[Reading text — start]

The Graduate Center radiated blue light on Tuesday April 2, National Autism Awareness Day, as Lindsay Hand, a freshman special education major, dressed in blue, arrived to show support for autism, an important cause for her and her family.
Hand’s 14-year-old brother has Asperger’s disease. It was a struggle for him and his family, since they did not know right away that he had it. He struggled growing up, having to deal with bullies.
Hand wanted everyone to know that people like her brother had as much potential as anyone else. This made her choose her major and involvement at Kutztown.
“My brother is what wanted to make me become a special education major,” said Hand.
Hand joined 25 to 30 other students at 8 p.m. for pictures and a video taken by a 69 News camera crew. Another picture was taken earlier at 11 a.m.
This event was the beginning of Autism Awareness Month. The Graduate Center will remain blue for the rest of April as part of Autism Speaks’ “Light It Up Blue” campaign. According to lightitupblue.com, about 57,000 people joined this campaign to light up buildings and other structures.
Diagnoses of autism spectrum disorders (ASD) have gone up in recent years. According to the Centers for Disease Control and Prevention, one in 150 children had ASD in 2000, while one in 88 had it in 2008.

[Reading text — finish]
[The data — start]

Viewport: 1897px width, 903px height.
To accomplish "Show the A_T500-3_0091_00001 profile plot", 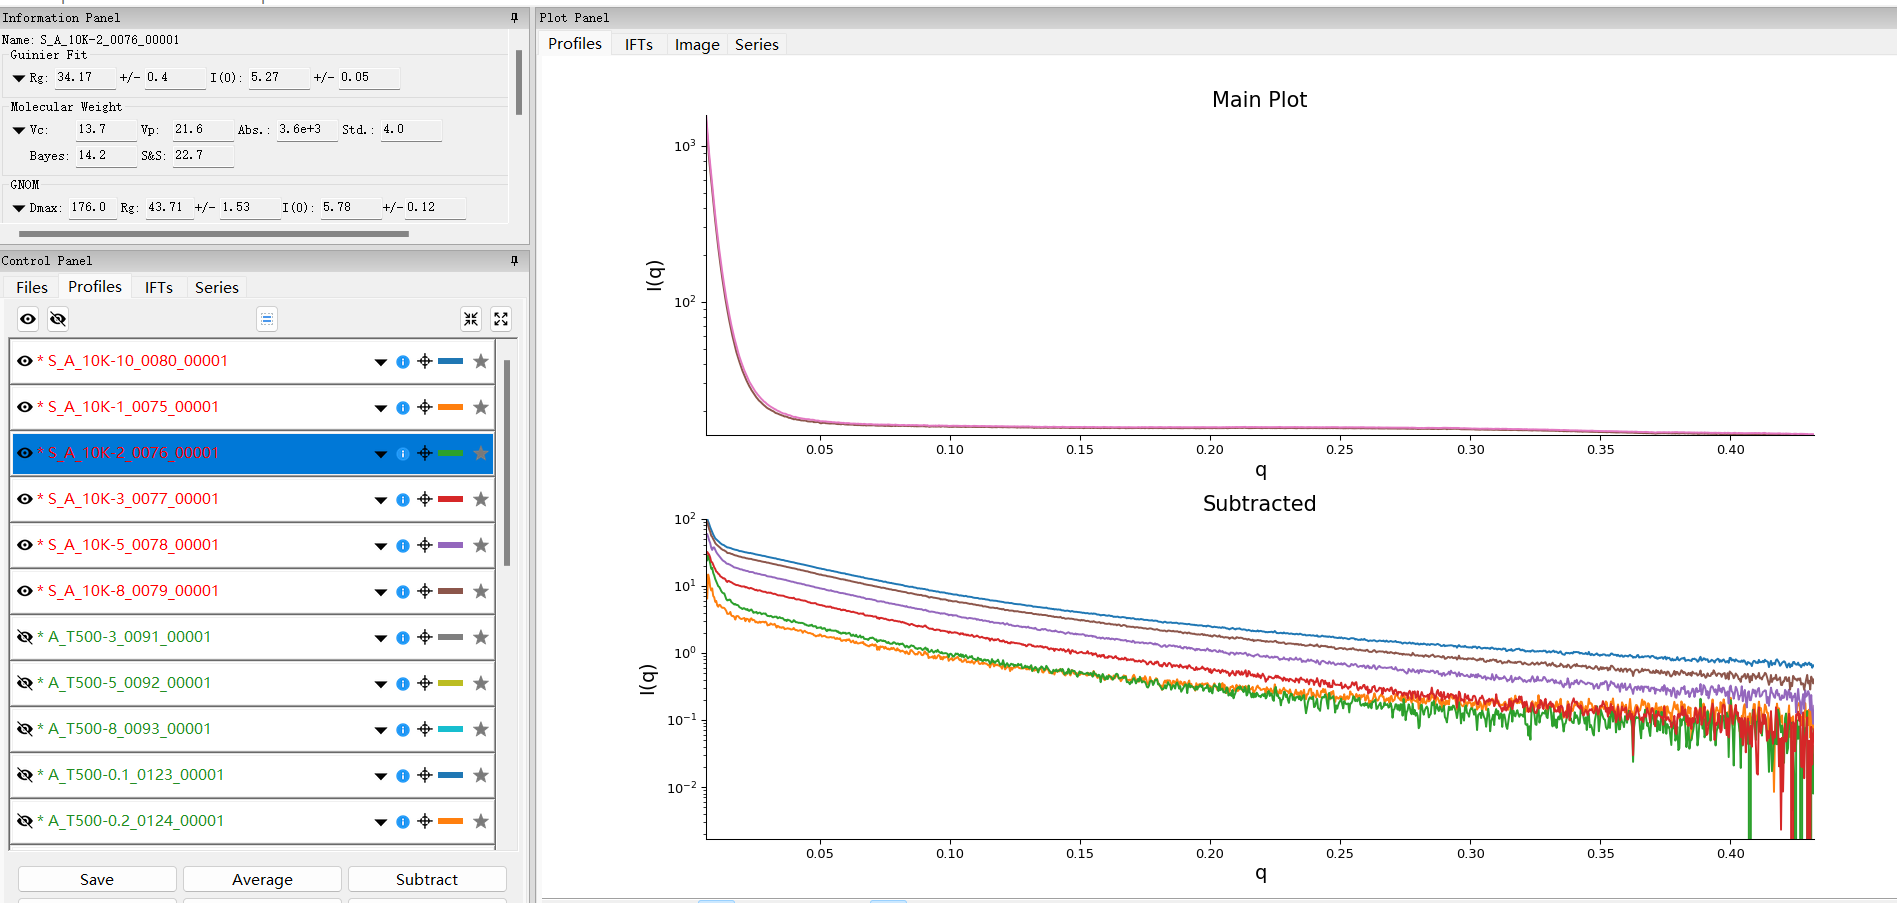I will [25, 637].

[The data — finish]
[The data — start]

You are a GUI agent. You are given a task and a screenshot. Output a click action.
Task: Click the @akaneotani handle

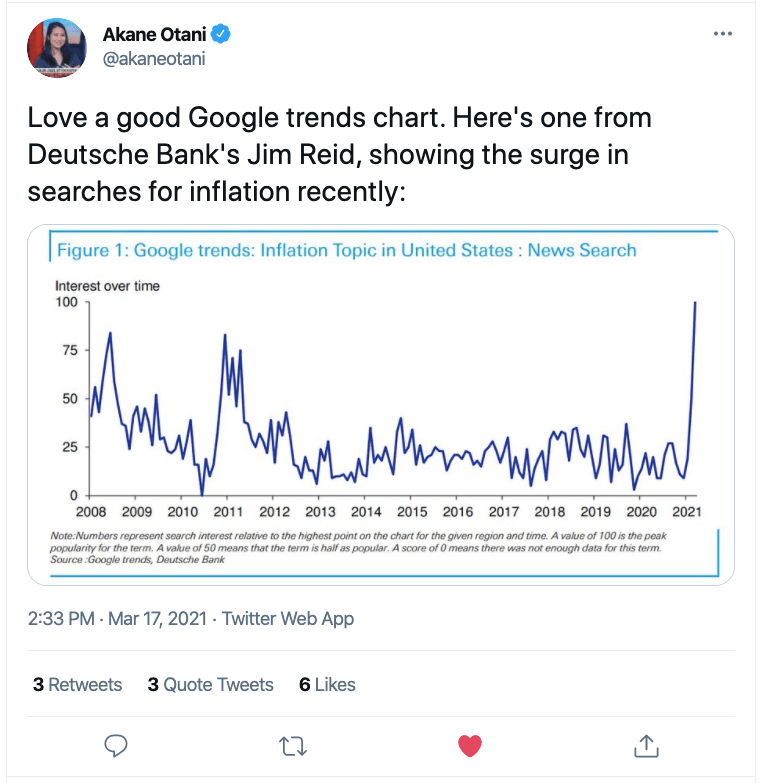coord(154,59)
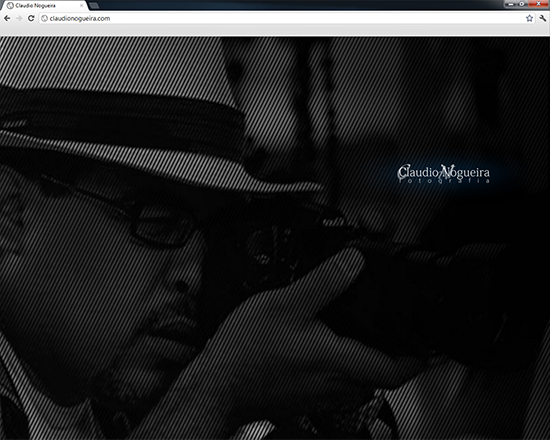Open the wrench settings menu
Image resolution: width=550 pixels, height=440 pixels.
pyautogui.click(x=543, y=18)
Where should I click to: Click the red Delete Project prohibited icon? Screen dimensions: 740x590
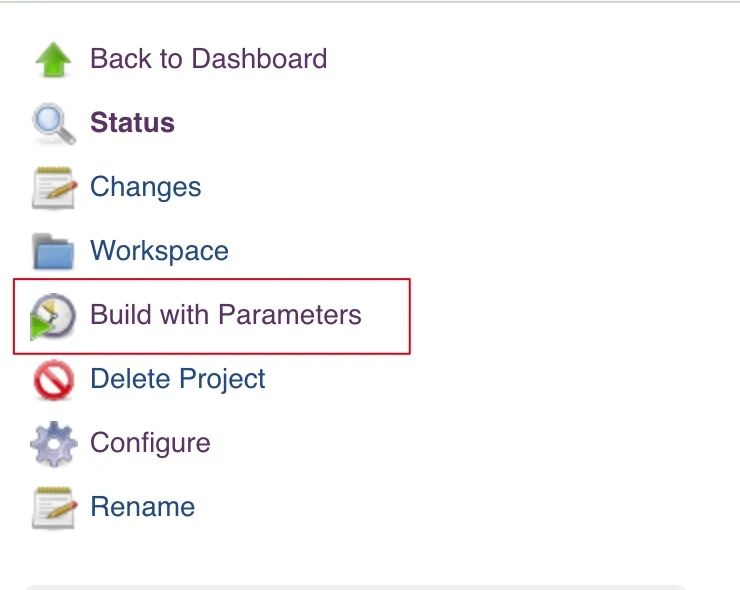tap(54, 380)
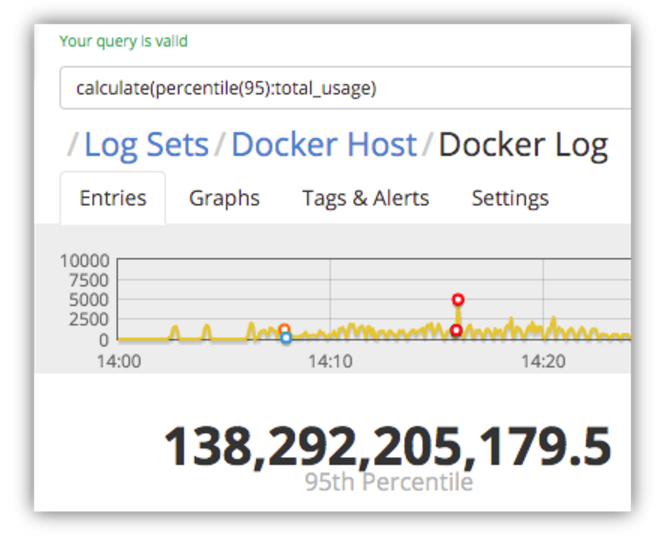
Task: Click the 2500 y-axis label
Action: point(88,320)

[The data — finish]

Complete the following —
A. Name every organization mentioned in the autism awareness article, other than Kutztown and its Graduate Center.
B. Write the next part of the article about the Graduate Center's autism awareness event, picking up after its last sentence.
The entries come from a separate source.

Expected responses —
A. 69 News, Autism Speaks, and the Centers for Disease Control and Prevention.

B.
Disability Services provides services for around 18 autistic students over the course of the academic year.
The services depend on the documentation that the student provides to the Disability Services Office, according to Maggie Mclaughlin Yannes, provider of disability services at KU. Services could include single rooms, testing accommodations and early registration. Mclaughlin Yannes said that they also meet with each student to get an idea of what would best benefit them.
She believes that programs such as Autism Speaks, an autism advocacy and science organization, and the larger amount of children being diagnosed have increased awareness lately. However, she emphasizes that each case is different, which is why the office provides services case by case.
“People with disabilities in general are often an overlooked diverse population so as always, education to the campus community and the community at large is important,” said Mclaughlin Yannes.
The office received positive feedback from parents and students who found that the services helped the students do well at the university.
“We have students who have excelled by utilizing our services and learning how to navigate a college campus,” said Mclauglin Yannes. “Both parents and students [have expressed] the fact that the services we are able to provide have benefited them.”
Hand believes there is a lot of awareness about autism and other disabilities on campus. There are groups that promote awareness, such as the Delta Alpha Pi Disability Honor Society and Phoenix Group, as well as special education majors.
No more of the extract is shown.